Things got much much better after this. But not perfect. Oversupply may have saved us in our first few weeks but this is a problem all on its own.
During nursing my son would frequently cough and sputter at the breast due to my forceful let down. He was having reflux issues, huge amounts of spit up on a regular basis. I also noticed that his poops were very runny, even for breastfeed newborn poops, and sometimes greenish in color. These are signs of a baby getting too much foremilk and not enough of the fatty nutritional hindmilk. The poor baby gets full before he even gets to the good stuff at the back.
I kept hoping my milk supply would regulate itself over time but this was not the case. At about 12 weeks when my son started waking more frequently at night things only got worse. It was time to address my supply issue.
So again, Debbie to the rescue. She advised me to start block feeding. Meaning feeding my son on the same side for a block of time, we started with 4 hours per side.
Milk production is regulated in two ways, demand signaling supply to pick up and milk building up in the breast signaling supply to drop. By letting my son feed on demand on one side only for a block of time, setting the demand, the other side would rest and become full signaling to my body to cut back.
We actually took the block of time to 6 hours (I still feed in 6 hour blocks to this day) and even then I had to take a few doses of sage, an herb that naturally cuts milk production usually only taken by women ready to wean, in order to get my supply where it should be.
It took some tweaking but finally I started to see some improvements in my sons poops and spitting up. Breastfeeding sessions became much more relaxed and comfortable for both of us without the forceful let down and related coughing and sputtering.
We are now enjoying a very happy breastfeeding relationship thanks to Debbie's help.
It sure seems like breastfeeding should be obvious and straight forward. It should come naturally right? But it's not and it doesn't. It does for some of course but for many women and babies it just isn't all that easy.
On the other hand, breastfeeding is just so beautiful in its simplicity. Breastfeeding costs me nothing. I don't have to worry about running out (that much is for sure!) and needing to go to the store for more. I don't have to worry about washing bottles, sterilizing nipples, getting a bottle to the right temperature. I don't have to worry about having enough in my diaper bag or having a place to mix, warm, or make a bottle.
Whip out a boob, cuddle up with baby. Done and done. No muss no fuss. It's wonderful.
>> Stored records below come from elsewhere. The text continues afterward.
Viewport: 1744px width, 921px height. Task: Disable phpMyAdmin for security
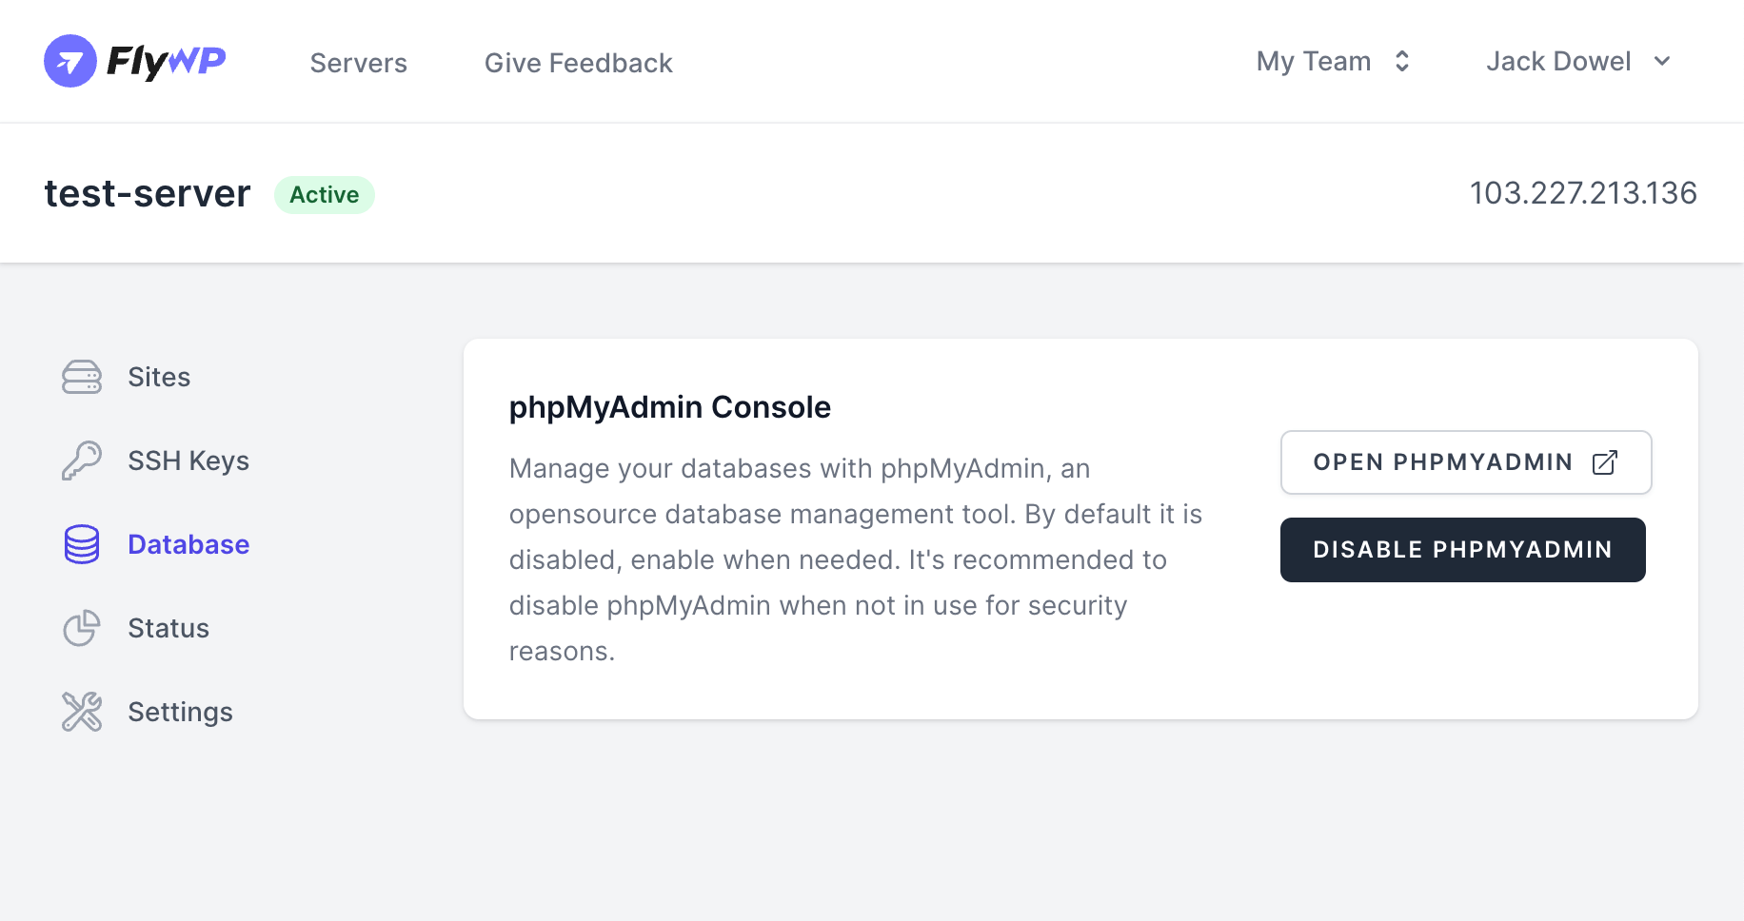click(x=1462, y=549)
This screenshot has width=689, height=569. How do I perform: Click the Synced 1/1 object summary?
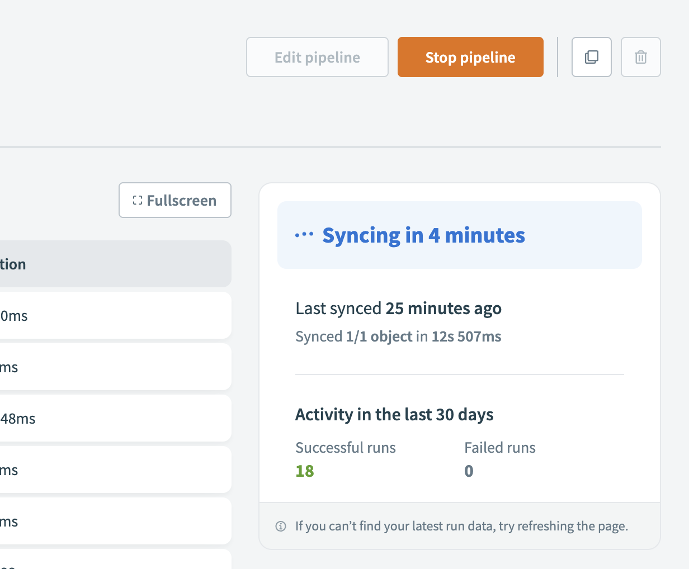click(x=398, y=336)
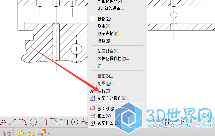Select the Rectangle sketch tool
Image resolution: width=215 pixels, height=136 pixels.
(64, 122)
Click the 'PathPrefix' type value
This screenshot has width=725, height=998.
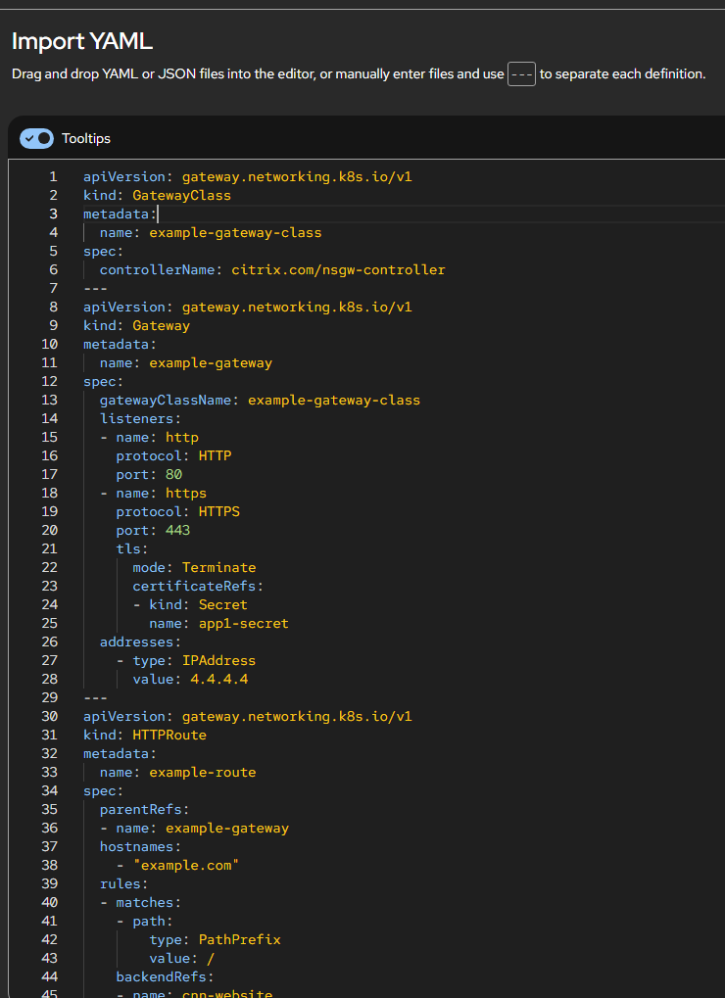239,939

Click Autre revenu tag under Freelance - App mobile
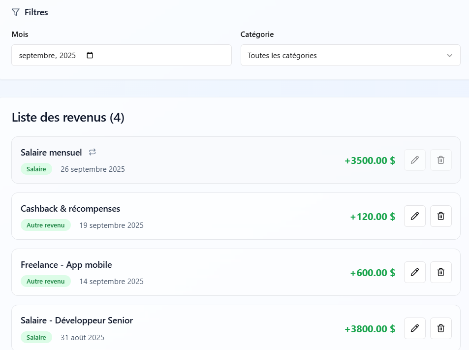(45, 281)
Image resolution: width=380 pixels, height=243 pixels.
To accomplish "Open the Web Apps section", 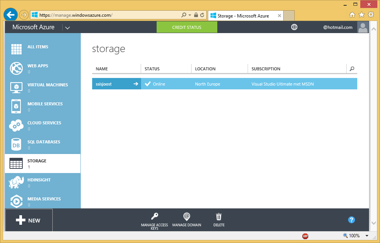I will (x=38, y=68).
There are no words for the pride I feel at seeing his growth at each doctors appointment. I did that! I can't begin to explain how it warms my heart to be able to sooth my son at the breast when he needs it most. It is just such a special connection and after 7 months I am in no rush to wean.
I'm still sticking to my original thought that we will keep breastfeeding for as long as it is still working for us. I can start to see how it might work for us for an extended period of time, perhaps beyond a year. I have no goals here, my feelings might change but it does seem plausible at this point.
Breastfeeding has been such a healthy positive thing for my son's health and for our relationship. I see no reason to give that up anytime soon.